Les Charlois observent aussi que deux tranchées ont été creusées, l’une permettant à l’eau d’être évacuée dans la rivière L’Assomption. Les résidents constatent d’ailleurs que des zones souvent humides sont pratiquement asséchées. Malgré cela, l’eau s’écoule en continu par les tranchées. « Nous croyons que c’est l’eau de la nappe phréatique qui est rejetée et, dans le quartier, nous avons tous des puits cartésiens. L’eau de la nappe est notre source », estime Marie-Lyne. De plus, France Aubin mentionne que la tranchée qui alimente la rivière se trouve sur le terrain d’une maison qui n’appartient pas à Habitations 2G inc. et qui est située dans une zone à risque de glissement du sol. Questionné sur le sujet, Jonathan Rondeau révèle que des installations comme le ponceau et le fossé qui dirigent l’eau dans la rivière existaient déjà au moment où les promoteurs ont acheté le terrain. « Peut-être qu’avec un apport d’eau supplémentaire [le fossé] se creuse naturellement, mais il était déjà là. » M. Rondeau ajoute qu’au niveau de l’écoulement des eaux, ce sont les règlements du Code civil du Québec qui s’appliquent et non ceux de la Ville

Un chemin d’une dizaine de mètres de largeur a été construit au sein du boisé de la Feuillée. (Photo Médialo – Jason Joly)

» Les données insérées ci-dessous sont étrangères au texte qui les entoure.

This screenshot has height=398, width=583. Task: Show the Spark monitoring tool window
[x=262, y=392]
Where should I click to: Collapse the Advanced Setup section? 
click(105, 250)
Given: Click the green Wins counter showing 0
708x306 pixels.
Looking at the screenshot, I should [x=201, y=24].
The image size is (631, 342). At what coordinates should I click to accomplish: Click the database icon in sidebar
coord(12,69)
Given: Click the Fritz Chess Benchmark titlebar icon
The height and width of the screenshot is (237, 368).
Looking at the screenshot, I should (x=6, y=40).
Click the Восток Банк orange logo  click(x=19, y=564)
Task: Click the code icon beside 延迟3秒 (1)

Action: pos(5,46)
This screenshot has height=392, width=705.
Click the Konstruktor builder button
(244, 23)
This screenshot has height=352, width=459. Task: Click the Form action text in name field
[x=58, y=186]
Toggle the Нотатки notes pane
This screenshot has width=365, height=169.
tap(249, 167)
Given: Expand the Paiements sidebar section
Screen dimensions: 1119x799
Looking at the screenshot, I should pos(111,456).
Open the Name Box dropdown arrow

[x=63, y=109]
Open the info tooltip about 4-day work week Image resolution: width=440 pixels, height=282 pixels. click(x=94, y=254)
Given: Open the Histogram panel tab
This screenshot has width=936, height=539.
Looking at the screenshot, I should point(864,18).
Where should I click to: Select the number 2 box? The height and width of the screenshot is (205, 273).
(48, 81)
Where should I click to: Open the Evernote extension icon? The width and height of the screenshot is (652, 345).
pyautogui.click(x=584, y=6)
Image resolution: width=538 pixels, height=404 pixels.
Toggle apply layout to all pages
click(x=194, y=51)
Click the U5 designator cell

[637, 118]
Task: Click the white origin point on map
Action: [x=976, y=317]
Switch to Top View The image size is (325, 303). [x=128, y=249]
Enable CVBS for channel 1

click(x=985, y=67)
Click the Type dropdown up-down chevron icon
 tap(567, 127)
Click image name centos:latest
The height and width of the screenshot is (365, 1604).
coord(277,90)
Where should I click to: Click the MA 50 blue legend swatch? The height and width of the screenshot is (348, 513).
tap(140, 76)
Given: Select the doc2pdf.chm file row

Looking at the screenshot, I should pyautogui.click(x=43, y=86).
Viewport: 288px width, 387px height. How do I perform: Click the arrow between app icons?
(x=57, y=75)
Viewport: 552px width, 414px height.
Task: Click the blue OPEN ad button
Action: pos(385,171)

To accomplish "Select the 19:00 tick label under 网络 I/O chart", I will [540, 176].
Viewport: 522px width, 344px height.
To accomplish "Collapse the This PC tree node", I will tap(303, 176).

Les citoyens dénoncent finalement la formation du chemin, que certains appellent « l’autoroute », par les propriétaires. Le service d’urbanisme s’est rendu sur place pour mesurer cette voie d’une largeur qui oscille entre 11 et 13 mètres. Jonathan Rondeau garantit qu’aucune demande n’avait été acceptée pour faire ce chemin.

Les Charlois ont prévenu le ministère de l’Environnement et celui des Affaires municipales de ces différentes situations. Ils espèrent donc que le dossier sera pris en charge par les instances et que des réactions rapides en résulteront.

Dédommagement

Les résidents attendent maintenant de voir les conséquences qui découleront de ce déboisement non autorisé. Le directeur général de la Ville, Claude Crépeau, mentionne que le dossier suit son cours. Un rapport a été demandé et des photos ont été prises pour documenter le tout. Une aide juridique externe a également été sollicitée pour s’assurer d’avoir un argumentaire recevable. « Nous ne pouvons pas poursuivre des gens et engager des sommes publiques si les informations sont non fondées », informe M. Crépeau.

Ainsi, il est encore trop tôt pour connaitre les dédommagements pécuniaires qui pourraient s’en suivre. La question d’un reboisement imposé aux propriétaires et du chemin construit sans permission reste aussi à être déterminée. Le règlement de zonage de Saint-Charles-Borromée stipule que « l’abattage illégal d’arbres est sanctionné par une amende d’un montant minimal de 500 $, auquel s’ajoute un montant de 100 $ par arbre abattu illégalement, jusqu’à concurrence de 5 000 $. » Toutefois, une évaluation des dommages subis doit être faite par des spécialistes externes et un juge évaluera la sanction selon les preuves fournies par la Ville.

Pour Robert Bibeau, cette affaire a grandement fait réfléchir la Ville sur des questions d’intervention sur des terrains privés. « Il reste qu’il s’agit d’un boisé privé. Les droits individuels face aux droits des personnes avoisinantes amènent la Ville à faire attention à ses décisions. » Malgré cela, le maire promet qu’une surveillance sera maintenue sur le site : « Chaque intervention dans ce boisé devra être approuvée par le service d’urbanisme. »

Contactées par le Journal, les Habitations 2G inc. ont préféré ne pas commenter le dossier compte tenu des procédures judiciaires en cours.